Je ne comprenais pas ! Le Rabbi recevait tant et tant de lettres, du monde entier, de toutes sortes de gens qui lui exposaient leurs problèmes : pourquoi ne me remettrait-il pas cette lettre, moi un orphelin, une lettre de ma maman ?
Et le Rabbi m’expliqua : « Cette lettre doit rester ici ! Chaque année, avant de me rendre à l’office de Kol Nidré, le soir de Yom Kippour, je lis cette lettre ! Chaque année ! Je ne vais pas à Kol Nidré sans avoir lu cette lettre de votre maman ! ».
Je me suis levé, hébété, incrédule, choqué et je suis sorti ! J’étais venu simplement pour saluer le Rabbi et je ne m’étais certainement pas attendu à pareille expérience !
Mais jusqu’à maintenant je m’en veux de n’avoir pas eu la présence d’esprit de demander au Rabbi comment savait-il qui j’étais, que j’étais justement le fils de Ra’hel Shapiro alors que je ne m’étais même pas présenté, qu’il était trois ou quatre heures du matin, qu’il venait de parler pendant des heures de la fête de Pourim ? Comment avait-il mis en place toutes les pièces du puzzle si on peut s’exprimer ainsi ? Mais je n’arrivais plus à parler !

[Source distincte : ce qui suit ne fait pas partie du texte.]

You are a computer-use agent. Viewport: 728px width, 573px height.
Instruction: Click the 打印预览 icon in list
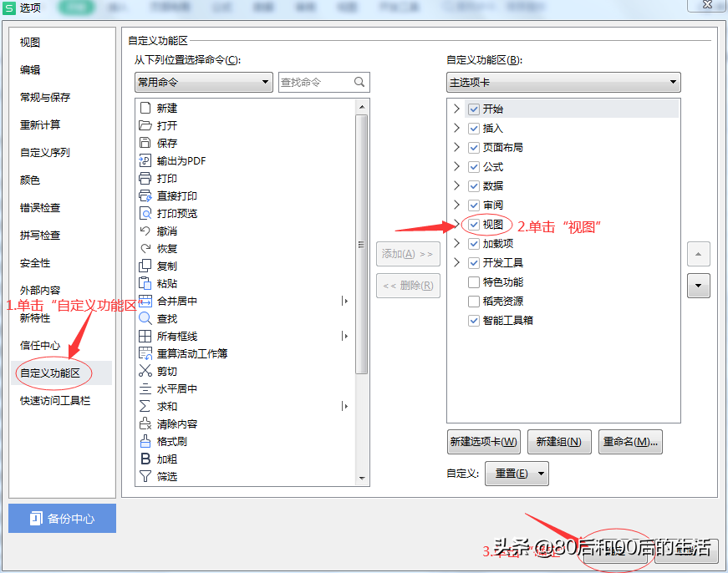[145, 214]
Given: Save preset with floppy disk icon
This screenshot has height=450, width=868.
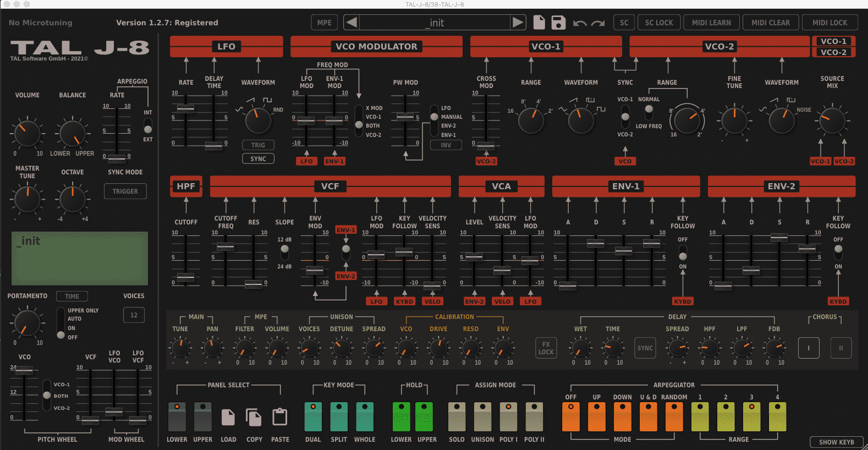Looking at the screenshot, I should 558,23.
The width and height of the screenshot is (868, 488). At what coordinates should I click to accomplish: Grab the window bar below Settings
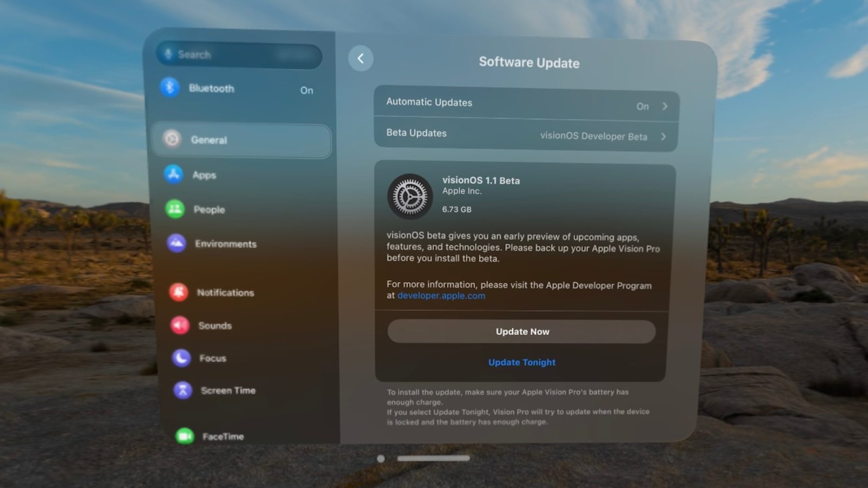click(x=433, y=458)
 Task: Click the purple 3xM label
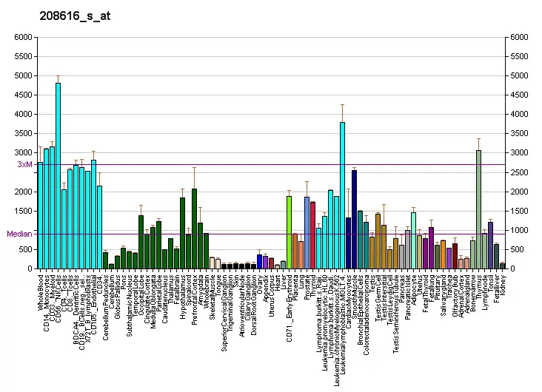point(25,164)
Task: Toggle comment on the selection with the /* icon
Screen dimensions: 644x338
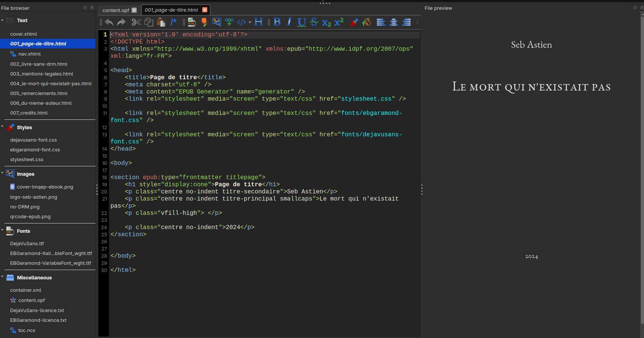Action: pos(173,22)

Voici ce que je devine, voici ce que j’ai fini par apprendre.
Mon père venait souvent aux États-Unis pour ses affaires. Il fréquentait alors la synagogue du Rabbi de Satmar, l’auteur du livre Divré Yoël. Il passait de longues heures à discuter avec lui et, un jour, il discuta de Loubavitch. Le Rabbi de Satmar expliqua alors à mon père : « On peut dire ce qu’on veut mais je vais vous avouer la vérité : quand des Juifs me racontent leurs soucis, il y a parfois des situations si compliquées que je ne sais pas comment répondre. Je les envoie alors au Rabbi de Loubavitch ! ». Mon père était retourné à Anvers et avait raconté - en passant - à ma mère ce fait intéressant, un « mot » qu’il avait entendu du Rabbi de Satmar… Ma mère était déjà très malade : elle avait écouté et compris d’elle-même. Sans rien dire à mon père, elle avait écrit directement au Rabbi de Loubavitch - comme son Rabbi, le Rabbi Yoël de Satmar avait déclaré agir lui-même ! ».
Telle est l’histoire que me raconta Feivel Shapiro le soir des Seli’hot.
Comme vous le savez, je suis originaire de Crown Heights et j’ai eu le privilège de prier régulièrement près du Rabbi de Loubavitch qui n’avait pas d’enfants. Chaque année, la veille de Yom Kippour, comme un père aimant, le Rabbi bénissait les élèves de la Yechiva. Déjà revêtu du Kittel (linceul) traditionnel, le Rabbi se couvrait le visage de son Talit (châle de prière) et prononçait pour ces jeunes étudiants la bénédiction sacerdotale avec toutes sortes de souhaits, souvent commençant par les lettres de l’Aleph-Beth. C’était très, très émouvant : le Rabbi pleurait, les jeunes gens pleuraient… Puis le Rabbi retournait dans son bureau ; je m’étais toujours demandé pourquoi le Rabbi ne descendait pas directement à la synagogue. Je ne peux pas prétendre connaître la réponse mais je crois maintenant avoir compris que le Rabbi retournait dans son bureau pour relire cette lettre et ainsi, prier encore mieux pour tous ses enfants, c’est-à-dire nous, tout le peuple juif !
Et le jour où je racontai cette histoire devant de nombreux ‘Hassidim dans le quartier de Boro Park, deux d’entre eux se sont approchés de moi et m’ont annoncé : « Nous sommes deux des enfants de Ra’hel Shapiro ! Tous ses enfants sont de bons Juifs qui ont fondé de grandes familles ‘hassidiques ! ».
Oui, Ra’hel Shapiro avait su, comme tant de nombreux Juifs de par le monde, à qui s’adresser pour prier pour ses enfants ! Et le Rabbi avait pris sa lettre comme symbole de tout ce qu’un parent souhaite pour ses enfants la veille de Yom Kippour.